シン・エイガカン
三文士
第1話 まごころなんてない
その日は男にとって人生で最良の日になるはずだった。
だが、現実はただただ残酷な天使のテーゼで。大画面から流れ出る映像は男の期待をことごとく裏切っていった。
もちろん悪い方に。
男はその時、映画館の座席で絶望に打ちひしがれながら1997年のあの夏の日を思い出していた。
「またやられた」
男は悔し涙で湿気ったキャラメルポップコーンを握りしめながらただただそう思った。だが元々キャラメルポップコーンは涙に関係なく、わりと湿気っているという事をその時の彼は知る由もなかった。
時は、男がまだ少年だった時までさかのぼる。
1997年 夏
当日の日本はインターネットなんてもちろん普及してなくてテレビとラジオくらいしかねえ!という状態だったが、それでも案外みんな幸せに暮らしていた。
当時の世間の関心と言えば、消費税が5パーセントに引き上がった事、GLAYかL'Arc〜en〜Cielの次の新曲の事、そして安室奈美恵のヒット曲を結婚式のどのタイミングで使うか。そんな事ばかり考えていた。
少年その時小学五年生。
一番仲の良かった同じクラスのシン君(仮名)がややオタク寄りの趣味だったので、少年もつられてOVAや特撮などに傾倒し始めていた。

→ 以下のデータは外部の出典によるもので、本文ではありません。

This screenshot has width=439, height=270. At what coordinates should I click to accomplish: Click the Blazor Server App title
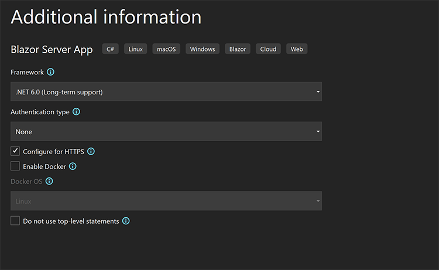pyautogui.click(x=52, y=50)
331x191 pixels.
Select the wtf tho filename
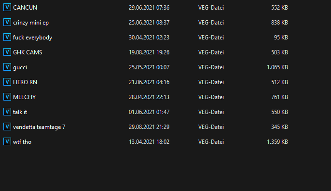click(x=22, y=142)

そんな夏休みも差し迫ったある日。少年はシン君からこんな誘いを受けた。
「今度新しくやる例のアニメの映画、見に行かないか?」
例のアニメとは最近二人の間でもっぱら話題の新世紀ロボットアニメの事だった。
とにかくそのアニメは今までのロボットアニメとは全てにおいて一線を画していた。背景や時代設定。キャラやロボットのデザイン。魂に呼びかけてくるような音楽の数々。そして新約聖書を題材にしている謎めいた設定と単語の数々。
何よりヒロイン達が魅力的だった。
無口でミステリアスなショートヘアのヒロインA。
勝ち気な元祖ツンデレ美少女。赤の似合うヒロインB。
そして歳上の余裕を見せながらも、何処か一番人間味のあるお姉さん系ヒロインC。
どのヒロイン達も甲乙つけ難いくらい魅力があったが、少年はとりわけお姉さん系ヒロインCが好きだった。

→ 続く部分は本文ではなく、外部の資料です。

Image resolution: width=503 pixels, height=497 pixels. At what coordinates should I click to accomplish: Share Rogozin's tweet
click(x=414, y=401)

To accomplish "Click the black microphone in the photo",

最初の頃の少年は特別ロボットアニメが好きというわけではなかったのだが、親友シン君の影響もありちょっと付き合うくらいの気持ちで見始めた。しかし後に社会現象とまで言われるようになったその作品が、たかだかガードの甘い小学生一人を虜にするくらいハナホジ並みに簡単な事だった。
少年たちは新世紀のロボットアニメに夢中になった。
そして待望の夏休みという小学生にとってただでさえ有頂天間違いなしのイベントと同時に劇場版は公開された。少年の胸は彼の短い人生の中でも一番ではないかという位の高鳴りをみせていた。
当日。
少年とシン君、その他にもう一人同級生のダイスケ君を連れ立って彼らは映画館に足を踏み入れた。
きっと今日は人生最良の日になる。少年はそう確信していた。
しかし現実はただただ残酷で。
少年のワクワクはズタズタに引き裂かれ踏みつけられ、地面に横たわった後に唾を吐かれた。
主人公は色々な奴に裏切られたと思い込んでるせいで終始一貫して鬱だし。謎のヒロインAは謎が解明するどころか増えたり巨大化したりして謎が深まるばかりだし。
一番ショックだったのは二番目に好きだったヒロインBが敵の集団からフルボッコにされた挙句に間接的とは言えロボットと感覚を共有した状態でムシャムシャ食われ絶叫したり、意識不明の重体にも関わらず乱心した主人公にぶっかけをされたりしていた。身も心もズタズタである。
映画が終わり少年達は呆然とした表情で外へ出た。
本来なら布教する目的で連れてきたダイスケ君だったが劇場を後にしてまず最初に口を開いた彼の一言に全てが集約されていた。
「なんだよ、アレ」
そうなのだ。正にその通りだった。
少年達の心情を表すのにこれほど適切な言葉もない。
「なんだよ、アレ」
である。
当時の級友たちから「歩くエロ辞典」の異名をとっていた少年であったが、例のぶっかけシーンに関してどんな行為をしてたかは理解していても、あのシーンの意図するところが何なのか皆目見当がつかなかった。
否、仮になにかの意図があったとしてもあそこでぶっかけシーンを流す必要性はなかったのではと。大人になった今でも少年は硬く思い続けている。
少年たちは思い思い心に傷を付けられたシーンを思い浮かべつつ、夕食の時に両親へ映画の感想を素直に述べるべきかどうか悩みながら家路についた。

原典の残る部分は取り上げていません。